Tienes suerte, estás de vacaciones. Has alquilado un apartamento en Puerto de Mazarrón, cerca, muy cerca de la playa. Está todo muy tranquilo, no hay muchos veraneantes. No madrugas. Te levantas tranquilo, sin prisas. Te pones el traje de baño y esperas a tu compañera del alma, los niños ya han dejado de serlo, son independientes y hacen su vida, no han venido con vosotros. Bajáis a la playa. Montáis la sombrilla. Te sientas en una silla, de las de playa de toda la vida.
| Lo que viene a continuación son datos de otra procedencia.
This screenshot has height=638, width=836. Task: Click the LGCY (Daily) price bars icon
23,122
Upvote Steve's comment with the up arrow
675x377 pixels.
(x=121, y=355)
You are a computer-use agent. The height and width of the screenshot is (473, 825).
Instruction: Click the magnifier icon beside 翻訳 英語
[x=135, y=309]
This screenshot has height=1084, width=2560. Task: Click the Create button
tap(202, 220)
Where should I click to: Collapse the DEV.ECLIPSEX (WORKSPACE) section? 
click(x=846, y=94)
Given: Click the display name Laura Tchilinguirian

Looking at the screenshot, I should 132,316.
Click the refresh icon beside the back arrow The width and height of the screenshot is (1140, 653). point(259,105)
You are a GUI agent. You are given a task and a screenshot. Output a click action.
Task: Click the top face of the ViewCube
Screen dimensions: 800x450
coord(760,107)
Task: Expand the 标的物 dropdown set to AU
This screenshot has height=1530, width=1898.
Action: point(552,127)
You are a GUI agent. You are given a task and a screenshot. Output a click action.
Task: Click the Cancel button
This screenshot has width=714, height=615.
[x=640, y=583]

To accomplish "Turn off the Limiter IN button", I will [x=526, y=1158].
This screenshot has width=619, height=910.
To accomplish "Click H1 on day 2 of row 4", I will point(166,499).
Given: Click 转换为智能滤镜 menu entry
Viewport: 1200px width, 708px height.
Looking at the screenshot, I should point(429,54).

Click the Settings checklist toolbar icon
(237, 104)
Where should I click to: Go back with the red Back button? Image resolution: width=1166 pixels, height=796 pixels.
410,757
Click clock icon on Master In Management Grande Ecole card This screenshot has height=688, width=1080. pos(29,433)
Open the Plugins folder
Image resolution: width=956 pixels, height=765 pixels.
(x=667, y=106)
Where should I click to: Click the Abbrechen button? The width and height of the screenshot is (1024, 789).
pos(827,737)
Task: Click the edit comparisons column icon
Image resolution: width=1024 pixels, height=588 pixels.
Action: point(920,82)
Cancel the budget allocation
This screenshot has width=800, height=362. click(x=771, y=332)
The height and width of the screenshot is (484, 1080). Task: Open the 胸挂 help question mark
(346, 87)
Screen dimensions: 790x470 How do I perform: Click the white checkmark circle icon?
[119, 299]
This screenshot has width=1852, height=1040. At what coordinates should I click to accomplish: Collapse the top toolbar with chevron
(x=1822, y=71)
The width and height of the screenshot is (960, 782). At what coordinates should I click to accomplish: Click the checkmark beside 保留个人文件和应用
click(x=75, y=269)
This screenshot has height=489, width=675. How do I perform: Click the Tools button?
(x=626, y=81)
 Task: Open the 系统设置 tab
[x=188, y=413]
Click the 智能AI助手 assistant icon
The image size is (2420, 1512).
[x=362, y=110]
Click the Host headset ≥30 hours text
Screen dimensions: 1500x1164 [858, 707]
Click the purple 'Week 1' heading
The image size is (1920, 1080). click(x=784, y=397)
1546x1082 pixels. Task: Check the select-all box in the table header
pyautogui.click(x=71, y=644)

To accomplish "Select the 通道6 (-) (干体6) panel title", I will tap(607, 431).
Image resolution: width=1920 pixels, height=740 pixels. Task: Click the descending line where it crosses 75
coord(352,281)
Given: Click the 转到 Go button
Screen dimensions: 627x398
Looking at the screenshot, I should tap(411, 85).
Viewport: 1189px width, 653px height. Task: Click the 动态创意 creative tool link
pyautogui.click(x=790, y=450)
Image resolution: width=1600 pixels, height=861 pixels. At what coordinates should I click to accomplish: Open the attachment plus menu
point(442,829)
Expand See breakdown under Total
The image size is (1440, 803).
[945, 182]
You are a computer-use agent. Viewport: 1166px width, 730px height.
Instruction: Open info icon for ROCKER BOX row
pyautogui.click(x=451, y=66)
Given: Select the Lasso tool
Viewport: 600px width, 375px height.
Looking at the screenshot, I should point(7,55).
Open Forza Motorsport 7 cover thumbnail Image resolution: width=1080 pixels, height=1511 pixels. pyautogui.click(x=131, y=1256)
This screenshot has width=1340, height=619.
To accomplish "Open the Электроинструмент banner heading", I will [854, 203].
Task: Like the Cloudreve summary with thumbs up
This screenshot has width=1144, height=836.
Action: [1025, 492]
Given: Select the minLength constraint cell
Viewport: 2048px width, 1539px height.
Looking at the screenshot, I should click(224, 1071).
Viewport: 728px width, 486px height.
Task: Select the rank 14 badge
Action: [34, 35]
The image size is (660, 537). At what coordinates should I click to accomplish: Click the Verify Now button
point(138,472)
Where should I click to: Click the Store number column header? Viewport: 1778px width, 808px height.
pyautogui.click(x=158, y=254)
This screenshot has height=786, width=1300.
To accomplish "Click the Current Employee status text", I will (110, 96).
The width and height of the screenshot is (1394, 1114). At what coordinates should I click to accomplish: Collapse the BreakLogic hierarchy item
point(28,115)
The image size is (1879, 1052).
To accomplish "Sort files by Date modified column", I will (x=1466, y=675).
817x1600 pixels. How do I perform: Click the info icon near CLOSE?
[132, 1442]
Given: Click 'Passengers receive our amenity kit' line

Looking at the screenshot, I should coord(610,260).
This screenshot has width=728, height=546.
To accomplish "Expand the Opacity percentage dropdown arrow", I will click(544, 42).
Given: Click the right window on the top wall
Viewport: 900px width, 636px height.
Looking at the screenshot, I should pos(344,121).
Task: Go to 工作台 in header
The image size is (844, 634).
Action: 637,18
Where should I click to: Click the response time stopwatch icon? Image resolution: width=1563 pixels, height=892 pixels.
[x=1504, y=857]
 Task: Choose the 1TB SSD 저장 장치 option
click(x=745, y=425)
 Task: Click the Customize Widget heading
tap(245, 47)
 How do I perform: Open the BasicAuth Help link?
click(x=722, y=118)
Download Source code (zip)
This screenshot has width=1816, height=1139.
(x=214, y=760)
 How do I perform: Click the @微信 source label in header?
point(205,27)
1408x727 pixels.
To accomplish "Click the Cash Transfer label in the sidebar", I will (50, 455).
Aún no ha pasado media hora y te acercas a la orilla, mojas los pies, continúas mar adentro hasta sumergirte totalmente en el agua. Vuelves a la arena, fresco y lozano. Dejas que el sol seque tu piel. A las doce tenéis que ir a tomar el angelus, una caña fresquita con unos pescaitos.
Ya habéis comido, es la hora de la siesta. Os levantáis y vais a dar una vuelta por el paseo de la playa. Hay unos cuantos tenderetes montados. Venden de todo. Tienes que regatear, ofrecer la mitad de lo que te piden por un transistor de marca indescifrable. Al final has conseguido que el vendedor te haga un descuento de cinco euros. No está mal. Volvéis al apartamento. Tienes unas ganas enormes de comerte un bocadillo de panceta, pero en la cocina no hay ningún aparatejo que te permita cocinarla. ¿Qué puedes hacer? Nada lo ilustra mejor que la fotografía. ¿Para qué quieres la plancha del pelo que lleva siempre consigo tu mujer? No tengo más que decir.
NOTA: Quiero aclarar que, tras encontrar la imagen perdida en el fondo de una carpeta del disco duro de mi ordenador, todo lo anterior salió de mi mollera, aunque el lugar en el que se desarrolla la historia existe y que, hace ya algunos años, pasamos allí las vacaciones en más de una ocasión. Pero insisto, nunca me preparé unas lonchas de panceta, para hacer un bocadillo, con una plancha del pelo. ¡Cosas de la imaginación!